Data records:
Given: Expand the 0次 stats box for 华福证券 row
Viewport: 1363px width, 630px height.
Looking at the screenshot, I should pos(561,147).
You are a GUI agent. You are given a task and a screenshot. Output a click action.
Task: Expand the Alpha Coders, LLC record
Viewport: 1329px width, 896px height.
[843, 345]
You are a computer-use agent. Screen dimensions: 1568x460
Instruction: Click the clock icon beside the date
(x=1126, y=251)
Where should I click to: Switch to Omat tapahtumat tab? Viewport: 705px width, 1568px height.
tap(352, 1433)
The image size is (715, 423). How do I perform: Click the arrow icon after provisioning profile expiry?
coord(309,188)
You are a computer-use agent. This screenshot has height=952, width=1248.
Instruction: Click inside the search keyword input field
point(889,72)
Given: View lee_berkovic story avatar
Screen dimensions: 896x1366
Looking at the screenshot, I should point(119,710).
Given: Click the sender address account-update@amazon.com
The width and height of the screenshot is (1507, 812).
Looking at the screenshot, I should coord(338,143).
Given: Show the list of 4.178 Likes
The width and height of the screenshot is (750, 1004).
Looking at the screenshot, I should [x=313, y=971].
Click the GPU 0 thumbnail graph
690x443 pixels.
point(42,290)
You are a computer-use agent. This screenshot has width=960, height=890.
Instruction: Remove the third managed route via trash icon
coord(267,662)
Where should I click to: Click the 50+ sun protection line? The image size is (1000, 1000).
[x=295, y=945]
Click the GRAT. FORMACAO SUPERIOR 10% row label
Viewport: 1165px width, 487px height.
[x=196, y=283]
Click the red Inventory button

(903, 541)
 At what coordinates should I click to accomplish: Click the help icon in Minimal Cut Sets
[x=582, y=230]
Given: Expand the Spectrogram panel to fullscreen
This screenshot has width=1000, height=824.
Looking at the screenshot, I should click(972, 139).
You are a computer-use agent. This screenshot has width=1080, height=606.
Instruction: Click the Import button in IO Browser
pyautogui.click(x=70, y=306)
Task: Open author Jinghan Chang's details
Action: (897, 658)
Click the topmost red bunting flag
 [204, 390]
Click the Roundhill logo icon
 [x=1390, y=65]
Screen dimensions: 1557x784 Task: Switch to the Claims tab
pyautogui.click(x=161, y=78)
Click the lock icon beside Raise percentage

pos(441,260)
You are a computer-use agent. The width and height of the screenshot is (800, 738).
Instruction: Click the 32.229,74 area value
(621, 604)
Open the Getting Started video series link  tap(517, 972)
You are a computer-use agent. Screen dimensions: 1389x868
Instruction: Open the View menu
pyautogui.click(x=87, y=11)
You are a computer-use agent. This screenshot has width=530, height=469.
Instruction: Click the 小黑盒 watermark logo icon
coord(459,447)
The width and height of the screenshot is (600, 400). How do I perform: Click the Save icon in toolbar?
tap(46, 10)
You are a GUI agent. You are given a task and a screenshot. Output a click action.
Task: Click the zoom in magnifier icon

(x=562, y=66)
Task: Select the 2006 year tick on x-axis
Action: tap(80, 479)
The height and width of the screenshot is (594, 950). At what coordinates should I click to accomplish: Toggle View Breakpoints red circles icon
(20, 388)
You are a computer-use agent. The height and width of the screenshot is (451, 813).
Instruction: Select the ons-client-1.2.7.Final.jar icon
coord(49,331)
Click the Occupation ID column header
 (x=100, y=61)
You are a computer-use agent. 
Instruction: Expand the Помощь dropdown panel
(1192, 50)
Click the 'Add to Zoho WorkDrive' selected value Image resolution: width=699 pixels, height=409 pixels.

Required action: Give again each line shown above, keeping every word as it is.

Solution to this problem:
Given: Expand the 0次 stats box for 华福证券 row
Viewport: 1363px width, 630px height.
Looking at the screenshot, I should pos(561,147).
You are a GUI agent. You are given a task and a screenshot. Output a click action.
Task: Expand the Alpha Coders, LLC record
Viewport: 1329px width, 896px height.
[843, 345]
You are a computer-use agent. Screen dimensions: 1568x460
Instruction: Click the clock icon beside the date
(x=1126, y=251)
Where should I click to: Switch to Omat tapahtumat tab? Viewport: 705px width, 1568px height.
tap(352, 1433)
The image size is (715, 423). How do I perform: Click the arrow icon after provisioning profile expiry?
coord(309,188)
You are a computer-use agent. This screenshot has height=952, width=1248.
Instruction: Click inside the search keyword input field
point(889,72)
Given: View lee_berkovic story avatar
Screen dimensions: 896x1366
Looking at the screenshot, I should point(119,710).
Given: Click the sender address account-update@amazon.com
The width and height of the screenshot is (1507, 812).
Looking at the screenshot, I should coord(338,143).
Given: Show the list of 4.178 Likes
The width and height of the screenshot is (750, 1004).
Looking at the screenshot, I should [x=313, y=971].
Click the GPU 0 thumbnail graph
690x443 pixels.
point(42,290)
You are a computer-use agent. This screenshot has width=960, height=890.
Instruction: Remove the third managed route via trash icon
coord(267,662)
Where should I click to: Click the 50+ sun protection line? The image size is (1000, 1000).
[x=295, y=945]
Click the GRAT. FORMACAO SUPERIOR 10% row label
Viewport: 1165px width, 487px height.
[x=196, y=283]
Click the red Inventory button

(903, 541)
 At what coordinates should I click to accomplish: Click the help icon in Minimal Cut Sets
[x=582, y=230]
Given: Expand the Spectrogram panel to fullscreen
This screenshot has width=1000, height=824.
Looking at the screenshot, I should click(972, 139).
You are a computer-use agent. This screenshot has width=1080, height=606.
Instruction: Click the Import button in IO Browser
pyautogui.click(x=70, y=306)
Task: Open author Jinghan Chang's details
Action: (897, 658)
Click the topmost red bunting flag
 [204, 390]
Click the Roundhill logo icon
 [x=1390, y=65]
Screen dimensions: 1557x784 Task: Switch to the Claims tab
pyautogui.click(x=161, y=78)
Click the lock icon beside Raise percentage

pos(441,260)
You are a computer-use agent. The width and height of the screenshot is (800, 738).
Instruction: Click the 32.229,74 area value
(621, 604)
Open the Getting Started video series link  tap(517, 972)
You are a computer-use agent. Screen dimensions: 1389x868
Instruction: Open the View menu
pyautogui.click(x=87, y=11)
You are a computer-use agent. This screenshot has width=530, height=469.
Instruction: Click the 小黑盒 watermark logo icon
coord(459,447)
The width and height of the screenshot is (600, 400). How do I perform: Click the Save icon in toolbar?
tap(46, 10)
You are a GUI agent. You are given a task and a screenshot. Output a click action.
Task: Click the zoom in magnifier icon

(x=562, y=66)
Task: Select the 2006 year tick on x-axis
Action: tap(80, 479)
The height and width of the screenshot is (594, 950). At what coordinates should I click to accomplish: Toggle View Breakpoints red circles icon
(20, 388)
You are a computer-use agent. The height and width of the screenshot is (451, 813).
Instruction: Select the ons-client-1.2.7.Final.jar icon
coord(49,331)
Click the Occupation ID column header
 (x=100, y=61)
You are a computer-use agent. 
Instruction: Expand the Помощь dropdown panel
(1192, 50)
Click the 'Add to Zoho WorkDrive' selected value Image resolution: width=699 pixels, height=409 pixels.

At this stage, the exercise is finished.